▸ 掲載文

シラバス2011をチェックしてみた。

【2011/05/17追記】この記事は「FLシラバスのレビューメモ」の方に6回分をまとめておきました。

JSTQB絡みの話ばかりで申し訳ないが、先日ダウンロードした最新のシラバス(バージョン2011)をチェックしてみた。残念なことばかりだ。品質はほとんど改善されていない。是非、早期に修正していただきたいので、気付いた点を挙げておく。致命的なものには(■)を、軽微なものや要望には(□)をマークしておく。

P12 ソフトウェアの欠陥の原因

(□)「エラーが... 欠陥となる」では誤解しそうなので「エラーが... 欠陥をもたらす」とかにしてほしい。
(■)「他システムとのインタフェース」では、それがどうして誘因になるか分からない。「他システムとの相互作用の多さ」が正しい。interfacesとinteractionsを間違えている可能性がある。

P13 テストの十分性

(□)「技術や安全性、そしてビジネス上のレベルや...」は一部係り受けがおかしくなっている。正しくは「リスクのレベルの重要度によって決まる。リスクには、技術的なもの、安全性、ビジネスリスク、プロジェクト制約(期間や予算など)が含まれる。」
(■)「顧客への次回リリース」ではおかしい。「テストは、ステークホルダの意思決定のために十分な情報を提供するべきである。その情報をもとに、テストされたソフトウェアやシステムのリリースについて、次の開発ステップに進んでいいか、顧客へ引き渡していいかといった決定が行える。」ではどうだろうか。

P14 テストとは何か

(■)「テストとは何か」の「ソフトウェアの実行」は「テストの実行」の間違い。「テストとは何か」ではなく「テストするとは何か」で書き出したいが、あえて抑えて指摘すると、「テストとは何か、に対する一般的な認識は、テストを実行すること、すなわちソフトウェアの実行であることが多い。テストの実行はテスト活動の一部ではあるが、全部ではない。」となる。「テストの実施」ではなく、「テストの実行」で統一しておくといい。
(□)「テスト完了基準の検証」では不統一。「テスト終了基準の評価」で統一したのではなかったか。
(□) テストの目的に「対象ソフトウェアの品質レベルが十分であることを確認する」と以前の表現になっている。意図が不明だが、最新版に合わせて「品質レベルについて確信を得る」としておくほうが無難だ。
(□) earlyを「初期」と訳しているが「早期」の方が適切だ。「ライフサイクルの早期」や「早期テスト」に変更して統一してほしい。できるだけ早期からテストを開始することを言っている。ライフサイクルの初期というと要求フェーズとかをイメージしてまうし、「できるだけ初期に」とは言わない。

▸ データ
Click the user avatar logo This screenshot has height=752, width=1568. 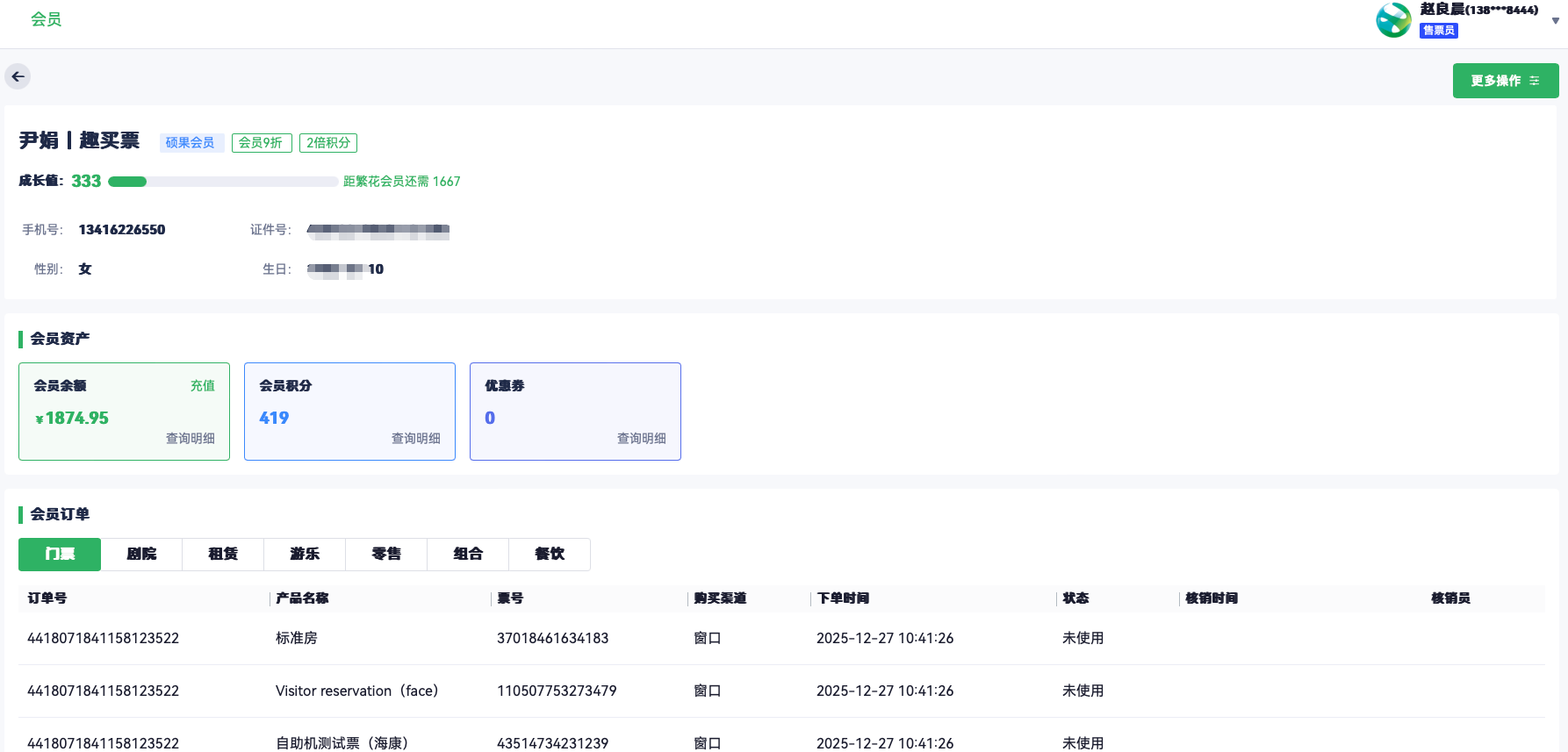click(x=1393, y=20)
--
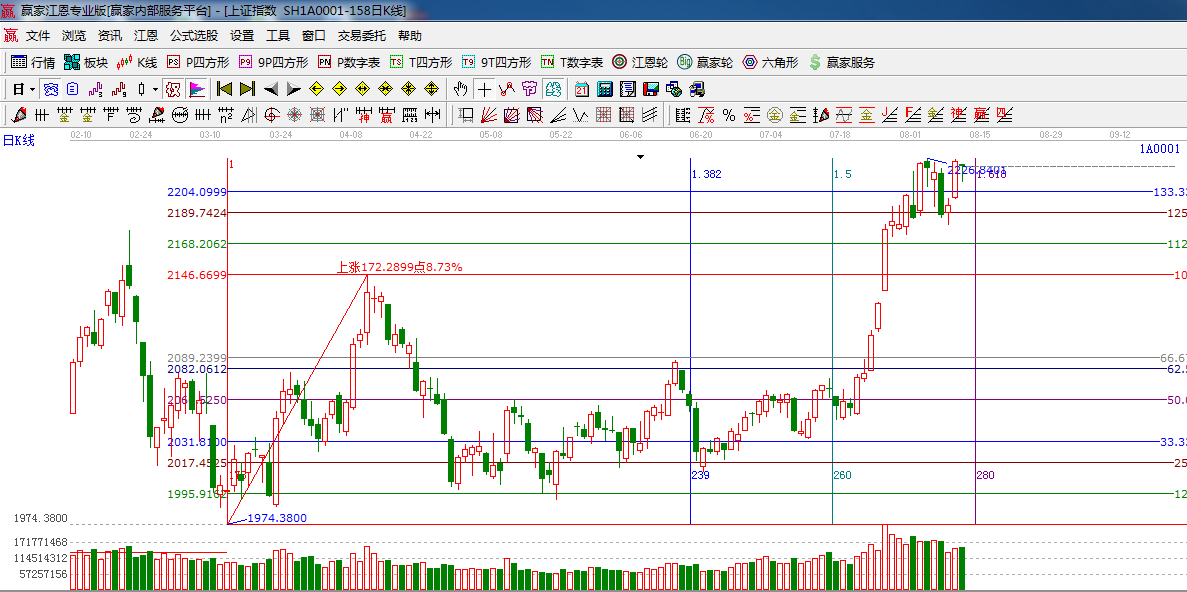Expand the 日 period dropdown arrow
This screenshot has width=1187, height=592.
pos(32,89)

▸ 目標
掲載文では、earlyの訳語として「初期」の代わりにどの語が適切だとされていますか。

▸ 結果
「早期」が適切だとされています。